Unfortunately, according to the Centers for Disease Control and Prevention, only 47 percent of babies are exclusively breastfeeding at 3 months, and about 25 percent are exclusively breastfeeding at 6 months.
That’s risky for your child’s health. Researchers at Johns Hopkins Bloomberg School of Public Health have discovered that when babies are given solid foods at or before 3 months of age it changes the mix of bacteria in their gut biome. That throws off metabolic and immune functions and increases the child’s risk of obesity, eczema, asthma and allergies to specific foods, pollen and more.
So, if possible, breastfeed exclusively for six months — or supplement with formula — only introducing solid food after that. Don’t use work as an excuse. Most employers MUST provide a safe, clean area for you to pump breastmilk, which can be placed in an insulated cooler with ice packs for up to 24 hours. It can be refrigerated at home for four days. Not going to use it in four days? Freeze it in 2- to 4-ounce single-serve containers. After thawing, don’t microwave or refreeze.
In the dark about weight loss? Turns out you should be!
Katy Perry has nyctophobia — and that’s not a fear of NYC. It’s fear of the dark. The singer-songwriter says she often sleeps with the lights on because “a lot of evil things go on in the dark.”

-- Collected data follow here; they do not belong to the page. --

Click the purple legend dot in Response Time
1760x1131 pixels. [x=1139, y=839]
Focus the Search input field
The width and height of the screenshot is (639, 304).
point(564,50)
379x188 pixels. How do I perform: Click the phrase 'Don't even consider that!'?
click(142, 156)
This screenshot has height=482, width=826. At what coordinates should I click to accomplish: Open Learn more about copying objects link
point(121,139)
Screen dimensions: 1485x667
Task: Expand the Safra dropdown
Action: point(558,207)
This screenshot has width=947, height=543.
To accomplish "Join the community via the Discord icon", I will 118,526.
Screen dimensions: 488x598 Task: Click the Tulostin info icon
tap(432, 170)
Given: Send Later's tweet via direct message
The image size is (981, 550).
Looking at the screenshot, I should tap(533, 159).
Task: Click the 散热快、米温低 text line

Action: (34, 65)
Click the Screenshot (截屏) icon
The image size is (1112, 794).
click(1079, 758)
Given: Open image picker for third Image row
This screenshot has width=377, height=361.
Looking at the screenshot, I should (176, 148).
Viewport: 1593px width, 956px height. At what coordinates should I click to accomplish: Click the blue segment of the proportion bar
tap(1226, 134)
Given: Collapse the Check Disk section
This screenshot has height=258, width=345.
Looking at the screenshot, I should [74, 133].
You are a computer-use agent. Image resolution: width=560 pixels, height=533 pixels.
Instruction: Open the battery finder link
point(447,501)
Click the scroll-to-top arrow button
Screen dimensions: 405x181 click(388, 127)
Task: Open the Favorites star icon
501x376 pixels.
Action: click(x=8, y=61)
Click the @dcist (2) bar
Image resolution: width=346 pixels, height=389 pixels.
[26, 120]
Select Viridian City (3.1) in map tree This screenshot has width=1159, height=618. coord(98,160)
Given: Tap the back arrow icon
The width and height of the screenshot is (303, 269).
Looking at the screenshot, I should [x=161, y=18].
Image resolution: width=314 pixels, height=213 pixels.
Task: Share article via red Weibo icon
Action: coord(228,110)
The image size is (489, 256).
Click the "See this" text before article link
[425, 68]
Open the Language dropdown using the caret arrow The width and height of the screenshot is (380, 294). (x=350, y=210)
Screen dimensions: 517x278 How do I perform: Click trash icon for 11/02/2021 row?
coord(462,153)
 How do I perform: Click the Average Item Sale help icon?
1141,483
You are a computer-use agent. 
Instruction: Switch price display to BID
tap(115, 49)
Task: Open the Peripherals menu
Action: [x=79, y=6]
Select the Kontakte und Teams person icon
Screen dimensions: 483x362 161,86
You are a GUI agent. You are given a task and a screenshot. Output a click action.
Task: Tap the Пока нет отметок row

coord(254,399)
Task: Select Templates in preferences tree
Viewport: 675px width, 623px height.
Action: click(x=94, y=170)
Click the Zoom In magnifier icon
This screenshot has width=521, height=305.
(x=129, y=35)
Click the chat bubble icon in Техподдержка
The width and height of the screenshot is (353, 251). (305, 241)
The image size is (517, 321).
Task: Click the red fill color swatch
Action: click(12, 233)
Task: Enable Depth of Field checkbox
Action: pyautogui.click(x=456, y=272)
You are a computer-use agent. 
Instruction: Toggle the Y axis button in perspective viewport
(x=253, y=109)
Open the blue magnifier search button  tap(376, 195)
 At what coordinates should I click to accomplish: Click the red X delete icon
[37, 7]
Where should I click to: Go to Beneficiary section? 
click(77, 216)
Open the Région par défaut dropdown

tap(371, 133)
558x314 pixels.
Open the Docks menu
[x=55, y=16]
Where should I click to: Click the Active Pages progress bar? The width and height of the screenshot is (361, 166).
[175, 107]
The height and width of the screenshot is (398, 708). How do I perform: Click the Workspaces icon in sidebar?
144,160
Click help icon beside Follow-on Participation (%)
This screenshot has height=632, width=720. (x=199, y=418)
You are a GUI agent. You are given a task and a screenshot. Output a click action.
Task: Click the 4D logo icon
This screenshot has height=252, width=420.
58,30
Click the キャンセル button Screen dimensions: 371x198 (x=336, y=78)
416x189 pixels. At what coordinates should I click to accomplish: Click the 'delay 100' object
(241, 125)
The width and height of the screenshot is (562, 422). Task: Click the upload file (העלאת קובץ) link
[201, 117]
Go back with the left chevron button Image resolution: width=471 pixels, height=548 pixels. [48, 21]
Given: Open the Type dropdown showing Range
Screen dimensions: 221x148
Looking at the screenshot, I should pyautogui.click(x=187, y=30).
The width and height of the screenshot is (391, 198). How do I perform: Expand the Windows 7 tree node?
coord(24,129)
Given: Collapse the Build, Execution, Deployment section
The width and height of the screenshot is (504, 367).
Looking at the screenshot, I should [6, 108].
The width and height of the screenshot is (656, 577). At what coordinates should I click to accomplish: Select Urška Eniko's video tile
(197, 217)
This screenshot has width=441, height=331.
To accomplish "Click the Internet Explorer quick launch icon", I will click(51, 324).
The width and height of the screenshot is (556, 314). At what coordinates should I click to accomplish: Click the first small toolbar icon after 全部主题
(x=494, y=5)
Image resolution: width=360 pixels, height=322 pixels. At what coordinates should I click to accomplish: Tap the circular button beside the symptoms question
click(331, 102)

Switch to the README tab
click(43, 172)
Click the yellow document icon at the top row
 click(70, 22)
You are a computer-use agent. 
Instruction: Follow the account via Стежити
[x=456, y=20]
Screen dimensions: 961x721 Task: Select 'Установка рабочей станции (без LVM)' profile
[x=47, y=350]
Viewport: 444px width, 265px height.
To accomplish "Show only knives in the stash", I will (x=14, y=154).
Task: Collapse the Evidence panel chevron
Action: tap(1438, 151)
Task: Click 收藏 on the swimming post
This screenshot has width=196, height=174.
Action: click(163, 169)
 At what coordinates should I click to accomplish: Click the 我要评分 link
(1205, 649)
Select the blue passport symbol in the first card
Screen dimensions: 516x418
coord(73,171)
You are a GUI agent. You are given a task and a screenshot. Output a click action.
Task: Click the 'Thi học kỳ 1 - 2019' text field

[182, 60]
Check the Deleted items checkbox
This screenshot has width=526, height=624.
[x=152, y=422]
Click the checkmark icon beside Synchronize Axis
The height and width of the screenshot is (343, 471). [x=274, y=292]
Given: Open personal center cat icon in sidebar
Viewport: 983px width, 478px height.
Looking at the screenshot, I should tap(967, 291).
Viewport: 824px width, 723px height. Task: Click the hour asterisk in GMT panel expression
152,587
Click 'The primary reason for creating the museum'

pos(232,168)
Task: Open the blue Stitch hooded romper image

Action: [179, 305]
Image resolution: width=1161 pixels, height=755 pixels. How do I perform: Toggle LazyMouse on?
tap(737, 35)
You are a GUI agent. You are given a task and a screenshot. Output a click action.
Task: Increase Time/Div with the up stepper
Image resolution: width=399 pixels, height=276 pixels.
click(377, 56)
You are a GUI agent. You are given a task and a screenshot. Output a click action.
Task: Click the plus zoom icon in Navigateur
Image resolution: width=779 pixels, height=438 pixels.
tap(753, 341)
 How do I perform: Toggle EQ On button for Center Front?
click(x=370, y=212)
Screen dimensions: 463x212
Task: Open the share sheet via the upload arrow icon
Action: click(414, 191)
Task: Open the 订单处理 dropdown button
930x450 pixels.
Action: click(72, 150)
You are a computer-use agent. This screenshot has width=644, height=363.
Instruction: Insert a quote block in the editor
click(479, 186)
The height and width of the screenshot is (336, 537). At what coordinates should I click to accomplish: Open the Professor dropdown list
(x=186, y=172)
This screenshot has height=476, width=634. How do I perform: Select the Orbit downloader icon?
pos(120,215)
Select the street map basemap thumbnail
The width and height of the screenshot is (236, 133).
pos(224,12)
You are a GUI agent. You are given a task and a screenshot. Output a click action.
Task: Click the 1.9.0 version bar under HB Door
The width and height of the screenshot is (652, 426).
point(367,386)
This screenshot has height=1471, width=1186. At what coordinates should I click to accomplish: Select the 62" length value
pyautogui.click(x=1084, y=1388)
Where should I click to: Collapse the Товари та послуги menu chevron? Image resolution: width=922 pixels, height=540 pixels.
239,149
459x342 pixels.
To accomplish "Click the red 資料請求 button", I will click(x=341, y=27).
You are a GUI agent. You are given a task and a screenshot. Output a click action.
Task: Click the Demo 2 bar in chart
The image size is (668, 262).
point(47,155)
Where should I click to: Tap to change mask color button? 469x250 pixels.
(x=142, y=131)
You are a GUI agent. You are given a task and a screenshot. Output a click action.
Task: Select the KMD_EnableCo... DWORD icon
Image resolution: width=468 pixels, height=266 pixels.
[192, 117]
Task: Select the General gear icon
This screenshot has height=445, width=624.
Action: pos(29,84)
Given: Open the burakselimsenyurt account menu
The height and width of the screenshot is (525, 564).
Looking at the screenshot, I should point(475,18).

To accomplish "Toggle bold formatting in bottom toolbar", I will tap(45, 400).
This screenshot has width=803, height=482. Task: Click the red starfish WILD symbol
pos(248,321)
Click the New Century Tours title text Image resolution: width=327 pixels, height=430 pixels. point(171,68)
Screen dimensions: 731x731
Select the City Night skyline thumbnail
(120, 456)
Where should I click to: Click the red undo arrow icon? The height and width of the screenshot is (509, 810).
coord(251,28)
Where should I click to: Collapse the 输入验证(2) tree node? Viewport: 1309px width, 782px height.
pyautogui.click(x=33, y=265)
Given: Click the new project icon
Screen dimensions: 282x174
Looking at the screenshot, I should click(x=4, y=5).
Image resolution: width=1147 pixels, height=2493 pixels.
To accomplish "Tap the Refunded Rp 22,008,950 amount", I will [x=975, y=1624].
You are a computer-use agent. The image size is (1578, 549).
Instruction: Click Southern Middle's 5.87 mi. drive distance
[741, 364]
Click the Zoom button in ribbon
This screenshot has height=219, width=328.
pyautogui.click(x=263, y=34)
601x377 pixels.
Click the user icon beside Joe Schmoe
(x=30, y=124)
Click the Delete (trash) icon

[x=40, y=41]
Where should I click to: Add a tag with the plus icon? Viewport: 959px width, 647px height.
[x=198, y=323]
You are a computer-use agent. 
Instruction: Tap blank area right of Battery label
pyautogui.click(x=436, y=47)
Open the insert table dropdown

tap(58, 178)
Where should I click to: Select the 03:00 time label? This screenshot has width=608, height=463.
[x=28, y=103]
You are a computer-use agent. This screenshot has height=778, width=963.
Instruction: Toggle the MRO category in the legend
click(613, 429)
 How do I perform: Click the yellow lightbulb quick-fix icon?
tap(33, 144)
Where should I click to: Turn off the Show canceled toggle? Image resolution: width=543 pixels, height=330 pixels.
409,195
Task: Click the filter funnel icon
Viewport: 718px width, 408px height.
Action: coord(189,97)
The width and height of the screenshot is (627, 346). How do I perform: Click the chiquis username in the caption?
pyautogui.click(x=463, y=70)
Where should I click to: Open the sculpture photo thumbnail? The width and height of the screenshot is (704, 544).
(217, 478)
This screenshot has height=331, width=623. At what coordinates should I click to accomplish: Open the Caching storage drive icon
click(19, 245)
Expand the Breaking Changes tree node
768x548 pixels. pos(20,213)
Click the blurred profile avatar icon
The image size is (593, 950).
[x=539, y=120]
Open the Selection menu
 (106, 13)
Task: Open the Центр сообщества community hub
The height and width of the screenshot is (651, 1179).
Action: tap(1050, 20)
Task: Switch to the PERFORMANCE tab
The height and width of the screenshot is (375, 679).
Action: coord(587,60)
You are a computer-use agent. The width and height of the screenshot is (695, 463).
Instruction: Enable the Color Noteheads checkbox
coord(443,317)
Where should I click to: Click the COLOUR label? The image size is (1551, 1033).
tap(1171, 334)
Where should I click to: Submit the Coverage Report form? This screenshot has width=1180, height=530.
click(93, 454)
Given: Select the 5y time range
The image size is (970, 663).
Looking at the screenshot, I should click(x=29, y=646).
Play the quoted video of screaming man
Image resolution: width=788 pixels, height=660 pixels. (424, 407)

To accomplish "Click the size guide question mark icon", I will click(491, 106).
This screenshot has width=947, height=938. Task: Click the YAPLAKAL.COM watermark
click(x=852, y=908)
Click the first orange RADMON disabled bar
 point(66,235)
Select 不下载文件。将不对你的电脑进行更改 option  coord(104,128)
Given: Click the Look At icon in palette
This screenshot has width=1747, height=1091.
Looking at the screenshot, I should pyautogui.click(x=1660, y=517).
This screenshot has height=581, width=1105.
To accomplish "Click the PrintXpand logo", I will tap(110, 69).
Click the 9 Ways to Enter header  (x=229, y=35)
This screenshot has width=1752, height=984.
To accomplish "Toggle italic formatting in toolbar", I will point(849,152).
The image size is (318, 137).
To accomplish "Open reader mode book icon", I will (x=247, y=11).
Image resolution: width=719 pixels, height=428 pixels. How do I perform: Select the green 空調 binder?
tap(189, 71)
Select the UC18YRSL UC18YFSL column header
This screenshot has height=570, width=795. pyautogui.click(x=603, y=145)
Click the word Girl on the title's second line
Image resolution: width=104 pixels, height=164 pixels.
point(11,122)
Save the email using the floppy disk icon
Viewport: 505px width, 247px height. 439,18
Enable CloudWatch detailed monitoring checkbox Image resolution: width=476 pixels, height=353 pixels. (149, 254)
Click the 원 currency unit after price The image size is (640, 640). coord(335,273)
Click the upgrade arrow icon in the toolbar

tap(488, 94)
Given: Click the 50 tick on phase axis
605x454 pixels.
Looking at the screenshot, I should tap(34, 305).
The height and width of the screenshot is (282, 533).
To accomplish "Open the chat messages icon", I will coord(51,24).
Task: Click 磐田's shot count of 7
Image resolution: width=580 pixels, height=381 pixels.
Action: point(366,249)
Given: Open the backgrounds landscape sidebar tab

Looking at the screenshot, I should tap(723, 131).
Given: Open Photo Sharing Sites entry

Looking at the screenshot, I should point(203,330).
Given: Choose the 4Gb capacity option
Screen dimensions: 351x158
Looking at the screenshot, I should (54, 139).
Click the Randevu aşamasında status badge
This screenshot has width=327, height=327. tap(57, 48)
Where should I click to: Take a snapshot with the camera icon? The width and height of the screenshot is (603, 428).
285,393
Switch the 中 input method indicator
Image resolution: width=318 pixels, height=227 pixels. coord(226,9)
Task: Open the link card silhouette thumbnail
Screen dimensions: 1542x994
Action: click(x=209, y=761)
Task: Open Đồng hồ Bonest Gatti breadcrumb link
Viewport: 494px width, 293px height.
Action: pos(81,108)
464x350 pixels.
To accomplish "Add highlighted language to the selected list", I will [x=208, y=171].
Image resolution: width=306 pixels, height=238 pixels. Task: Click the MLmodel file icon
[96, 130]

It turns out, when it comes to bedtime, a lot of things that are evil (for your health) go on in the light! When you disrupt your sleep-wake cycle — you should be awake when the sun is shining, asleep when it’s dark (emphasis on dark) — you set yourself up for depression, diabetes and an increased risk for some cancers.
If that isn’t enough reason go over to the dark side (of the bedroom), here’s another: Researchers from the National Institutes of Health say sleeping with a nightlight on or having light coming into the bedroom from another room or outdoors can pack on pounds. When they asked more than 43,000 women ages 35 to 74 about their nighttime light habits, they discovered that over the five-and-a-half years of the study, those who slept with the TV on or light in the room were 17 percent more likely to have gained 11 or more pounds! It seems changes to your metabolism are the cause, so that you don’t use calories or burn fat as efficiently as you should.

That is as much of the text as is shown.